Exercise 7.1.1: When Does Spark Actually Help? Conceptual

For each job, state whether Spark's in-memory model offers a large advantage over MapReduce, a small one, or essentially none, and justify it in one sentence using the cost model of Section 3: (a) a single pass that counts word frequencies over a 50-terabyte corpus that does not fit in cluster memory; (b) training logistic regression by gradient descent for 200 epochs over a dataset that fits in memory; (c) a graph PageRank run to convergence over about 80 iterations; (d) a one-time join of two tables, each read once, written once. Identify which property (iteration count, working-set reuse, fit in memory) decides each answer.

Exercise 7.1.2: Scale the Model to Real Iteration Counts Coding

Extend Code 7.1.1 to sweep the iteration count $T$ over the values $\{1, 5, 25, 100, 200\}$ and, for each, print the modeled MapReduce time, the modeled Spark time, and the speedup.
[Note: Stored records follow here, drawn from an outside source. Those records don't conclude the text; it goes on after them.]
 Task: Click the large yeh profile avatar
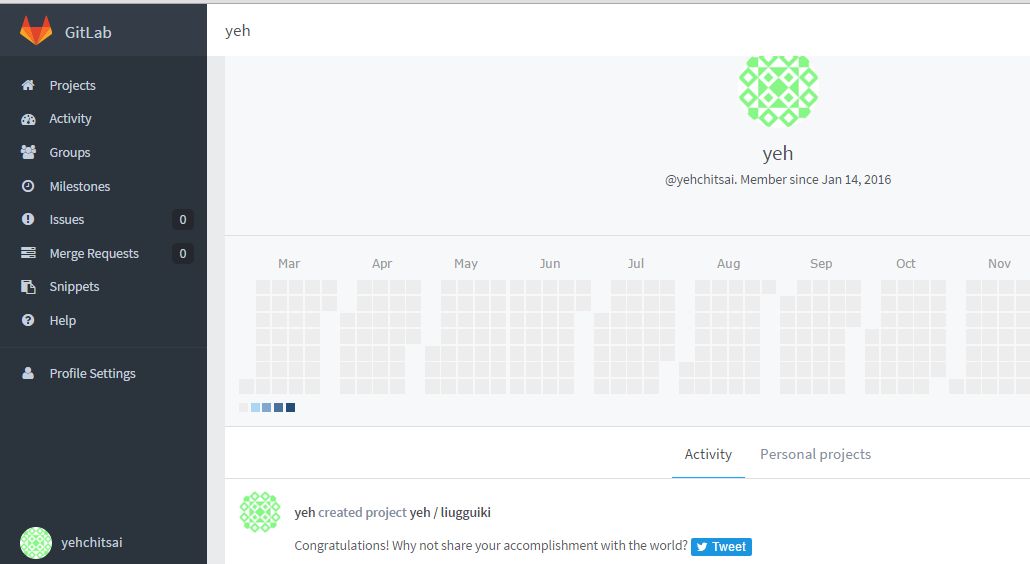click(778, 90)
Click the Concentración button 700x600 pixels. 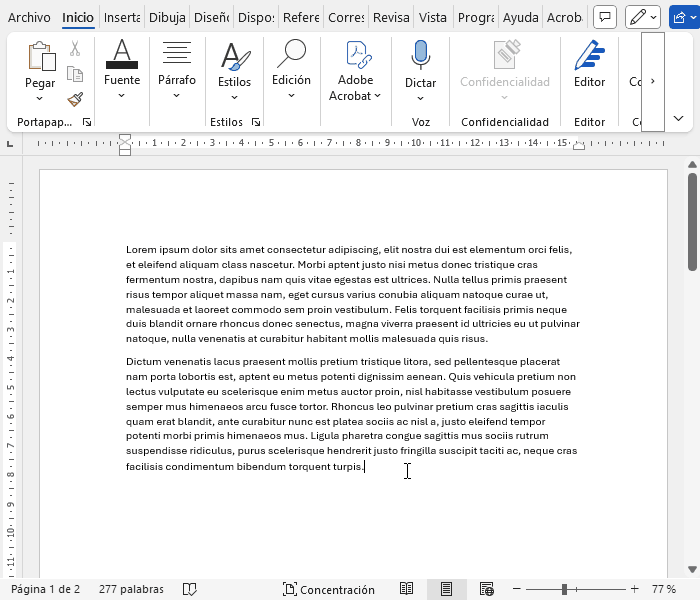329,589
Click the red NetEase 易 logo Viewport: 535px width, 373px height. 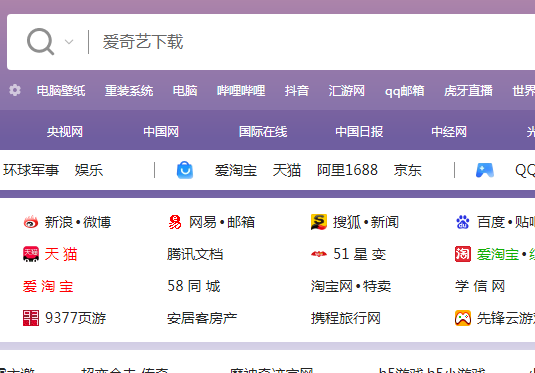175,222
Plot or tabulate the speedup against $T$ and confirm it grows toward a ceiling set by $r_{\text{disk}} / (r_{\text{mem}} + c)$. Then add a third "Spark, working set does not fit, spills to disk" mode whose per-iteration cost is halfway between $r_{\text{mem}}$ and $r_{\text{disk}}$, and discuss how spilling erodes the advantage and what that implies for the caching decisions of Section 7.6.

Exercise 7.1.3: Lineage Versus Replication for Recovery Analysis

MapReduce recovers a lost partition by reading a replicated on-disk copy; Spark recovers it by recomputing it from its recorded lineage. Argue, for a 30-iteration job, when each strategy is cheaper to recover from after a single worker failure, in terms of the cost to recompute a partition's lineage versus the cost to store and read replicas. Identify one situation where pure lineage recovery is expensive (a hint: a long chain with a wide shuffle in the middle) and explain why Spark offers checkpointing to disk as a deliberate escape hatch. Relate your answer to the fault-tolerance-by-re-execution principle introduced for MapReduce in Chapter 6.